Open xiaodfeng opened 5 years ago
The MetFrag scoring function needs fragments (MS2) to come up with a score above zero. If you do not have any fragmentation data, then you can only use additional metadata (literature, patent counts, etc) to score your candidates. If you are using PubChem, then you can retrieve this additional data and add it as a score on the "Candidate Filter and Scoring Settings" tab. There you will also find other available options to score your candidates. But please do bear in mind that most additional scores are not based on experimental data then, so e.g. the ranking based on patent and literature counts may not always make sense in terms of your experimental context.
https://msbi.ipb-halle.de/MetFrag/ and https://github.com/schymane/ReSOLUTION have more information on scoring functions. ReSOLUTION still needs a peak list to run, but you can set a dummy MS/MS file of mz 999 and int 999 so that the fragmenter score is always zero, but other metadata scores can be used.
@schymane Thank you for the explaination.

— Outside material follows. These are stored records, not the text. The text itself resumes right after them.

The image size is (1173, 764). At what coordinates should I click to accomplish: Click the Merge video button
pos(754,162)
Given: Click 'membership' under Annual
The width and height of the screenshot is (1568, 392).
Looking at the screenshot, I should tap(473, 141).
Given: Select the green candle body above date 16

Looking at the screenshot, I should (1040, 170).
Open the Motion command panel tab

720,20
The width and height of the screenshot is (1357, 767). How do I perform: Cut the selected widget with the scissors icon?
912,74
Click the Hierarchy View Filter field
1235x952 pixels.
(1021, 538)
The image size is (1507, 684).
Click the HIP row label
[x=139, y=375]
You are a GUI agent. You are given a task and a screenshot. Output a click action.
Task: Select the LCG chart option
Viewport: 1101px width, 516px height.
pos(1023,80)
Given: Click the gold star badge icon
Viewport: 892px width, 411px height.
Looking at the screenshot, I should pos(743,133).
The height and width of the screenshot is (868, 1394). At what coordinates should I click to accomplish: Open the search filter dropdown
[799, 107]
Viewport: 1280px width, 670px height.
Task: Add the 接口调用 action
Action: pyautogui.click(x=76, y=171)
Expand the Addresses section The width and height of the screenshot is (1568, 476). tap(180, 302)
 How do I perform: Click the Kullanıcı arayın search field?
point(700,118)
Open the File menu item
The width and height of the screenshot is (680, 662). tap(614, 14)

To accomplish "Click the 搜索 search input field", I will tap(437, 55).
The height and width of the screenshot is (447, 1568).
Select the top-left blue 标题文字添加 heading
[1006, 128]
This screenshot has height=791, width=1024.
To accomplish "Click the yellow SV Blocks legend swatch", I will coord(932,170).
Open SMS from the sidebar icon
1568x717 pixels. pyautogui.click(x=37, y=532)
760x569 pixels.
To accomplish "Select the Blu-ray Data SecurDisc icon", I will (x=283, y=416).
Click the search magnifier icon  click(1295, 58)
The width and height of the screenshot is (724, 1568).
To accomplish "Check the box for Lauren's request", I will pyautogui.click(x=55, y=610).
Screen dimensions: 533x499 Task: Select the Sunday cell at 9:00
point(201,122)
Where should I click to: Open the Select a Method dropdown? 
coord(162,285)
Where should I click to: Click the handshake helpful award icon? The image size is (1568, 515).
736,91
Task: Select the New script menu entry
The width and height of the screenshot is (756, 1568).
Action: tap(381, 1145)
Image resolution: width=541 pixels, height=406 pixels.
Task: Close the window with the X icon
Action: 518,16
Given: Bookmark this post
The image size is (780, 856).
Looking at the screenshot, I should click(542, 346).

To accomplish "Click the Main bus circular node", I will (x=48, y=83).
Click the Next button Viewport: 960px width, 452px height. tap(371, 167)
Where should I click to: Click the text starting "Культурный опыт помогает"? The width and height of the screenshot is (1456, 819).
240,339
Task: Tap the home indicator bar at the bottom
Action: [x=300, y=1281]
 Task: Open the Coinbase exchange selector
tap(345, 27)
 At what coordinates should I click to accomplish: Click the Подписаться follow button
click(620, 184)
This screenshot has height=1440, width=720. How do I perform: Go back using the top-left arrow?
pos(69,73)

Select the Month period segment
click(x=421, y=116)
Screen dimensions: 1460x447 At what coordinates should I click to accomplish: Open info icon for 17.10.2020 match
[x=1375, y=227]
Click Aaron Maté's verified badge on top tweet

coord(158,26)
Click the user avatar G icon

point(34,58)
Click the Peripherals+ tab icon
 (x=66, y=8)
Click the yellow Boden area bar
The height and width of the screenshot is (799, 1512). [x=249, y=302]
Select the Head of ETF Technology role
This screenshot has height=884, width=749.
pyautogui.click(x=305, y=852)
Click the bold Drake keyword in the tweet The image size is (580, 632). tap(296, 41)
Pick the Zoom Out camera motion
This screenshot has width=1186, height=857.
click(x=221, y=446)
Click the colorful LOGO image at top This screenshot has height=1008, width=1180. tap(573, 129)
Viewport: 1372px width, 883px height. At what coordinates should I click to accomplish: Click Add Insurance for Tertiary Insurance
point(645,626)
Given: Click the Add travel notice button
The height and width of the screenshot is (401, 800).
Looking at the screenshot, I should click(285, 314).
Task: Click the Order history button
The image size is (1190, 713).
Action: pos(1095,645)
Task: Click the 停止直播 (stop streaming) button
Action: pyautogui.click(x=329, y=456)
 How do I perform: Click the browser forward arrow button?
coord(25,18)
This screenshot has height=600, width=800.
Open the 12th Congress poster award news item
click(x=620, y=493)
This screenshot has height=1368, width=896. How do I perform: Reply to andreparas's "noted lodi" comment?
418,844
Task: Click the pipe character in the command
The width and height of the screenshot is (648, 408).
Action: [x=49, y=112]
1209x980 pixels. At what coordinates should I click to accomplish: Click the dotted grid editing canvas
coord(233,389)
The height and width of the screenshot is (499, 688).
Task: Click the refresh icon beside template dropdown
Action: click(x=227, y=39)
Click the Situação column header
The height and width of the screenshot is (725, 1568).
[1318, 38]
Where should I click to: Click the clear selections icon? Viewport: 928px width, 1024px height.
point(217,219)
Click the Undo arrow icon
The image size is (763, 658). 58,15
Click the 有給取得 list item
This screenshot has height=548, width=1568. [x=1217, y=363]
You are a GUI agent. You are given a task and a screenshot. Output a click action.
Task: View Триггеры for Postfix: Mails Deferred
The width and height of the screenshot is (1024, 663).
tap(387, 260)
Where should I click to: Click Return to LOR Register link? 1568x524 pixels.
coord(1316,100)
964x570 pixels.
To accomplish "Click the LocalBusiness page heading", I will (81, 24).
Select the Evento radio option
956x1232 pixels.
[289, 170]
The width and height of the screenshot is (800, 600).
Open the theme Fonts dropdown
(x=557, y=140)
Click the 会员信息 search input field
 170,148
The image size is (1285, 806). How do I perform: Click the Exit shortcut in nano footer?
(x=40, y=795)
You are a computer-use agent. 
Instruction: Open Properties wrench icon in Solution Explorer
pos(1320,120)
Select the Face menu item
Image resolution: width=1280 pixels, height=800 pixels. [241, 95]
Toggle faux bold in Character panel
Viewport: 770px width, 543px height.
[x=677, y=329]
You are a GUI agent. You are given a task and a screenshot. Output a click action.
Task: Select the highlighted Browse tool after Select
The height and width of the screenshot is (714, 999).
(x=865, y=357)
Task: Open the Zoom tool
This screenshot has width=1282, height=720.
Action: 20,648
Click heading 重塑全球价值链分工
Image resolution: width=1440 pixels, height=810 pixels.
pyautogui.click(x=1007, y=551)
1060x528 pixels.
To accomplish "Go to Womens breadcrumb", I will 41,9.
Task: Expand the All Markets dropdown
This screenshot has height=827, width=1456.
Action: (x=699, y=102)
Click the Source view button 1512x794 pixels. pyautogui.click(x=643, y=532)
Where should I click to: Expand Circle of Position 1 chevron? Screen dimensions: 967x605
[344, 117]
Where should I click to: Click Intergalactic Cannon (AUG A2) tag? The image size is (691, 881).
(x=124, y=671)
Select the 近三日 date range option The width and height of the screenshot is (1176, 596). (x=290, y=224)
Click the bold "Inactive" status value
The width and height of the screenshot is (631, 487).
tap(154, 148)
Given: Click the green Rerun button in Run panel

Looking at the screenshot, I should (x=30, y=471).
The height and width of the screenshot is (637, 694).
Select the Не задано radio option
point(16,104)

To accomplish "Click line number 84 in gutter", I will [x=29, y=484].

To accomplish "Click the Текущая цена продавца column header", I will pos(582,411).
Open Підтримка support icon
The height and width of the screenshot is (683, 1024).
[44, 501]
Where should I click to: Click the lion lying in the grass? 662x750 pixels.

I have also tried using additional metadata (literature, patent counts, etc). But the score is still 0, as the MetFrag score mostly based on the fragments score. Under this case, the package ReSOLUTION is a better choice. I have installed ReSOLUTION. But the only manual I have found is https://github.com/schymane/ReSOLUTION/blob/master/man/runMetFrag.Rd. Is there any detailed description of this package?
The individual functions are also documented (this can be browsed via the help functions); there is no other documentation yet as I usually train up people in house to use this (as the functionality is quite complicated). We are working on this, I am just building my group and training up people, we will release more documentation etc as we are able/ready to do so.
@schymane I have tried ReSOLUTION for identification by setting a dummy MS/MS file of mz 999 and int 999. However, the following scores are all zero.
Score, OfflineMetFusionScore, FragmenterScore, and OfflineIndividualMoNAScore.
Under this case, the solution I have thought is to add a new MS1 mass difference
column for scoring.
Of course, this is not a perfect solution.
Yes, all these scores will be zero, because they require MS/MS peaks to get a non-zero score. You will need to add other scores (e.g. PubChem patents, literature references, CompTox metadata, retention time scores) to get any non-zero score. The MS1 mass difference will be the same for all candidates with the same molecular formula, so it would not be very helpful beyond maybe indicating which formulas are closer to the measured mass than others.
Hi, We have generated a dataset with only MS1, when I try to perform the database searching without MS2, all the probabilistic scores become 0. How can we deal with this issue?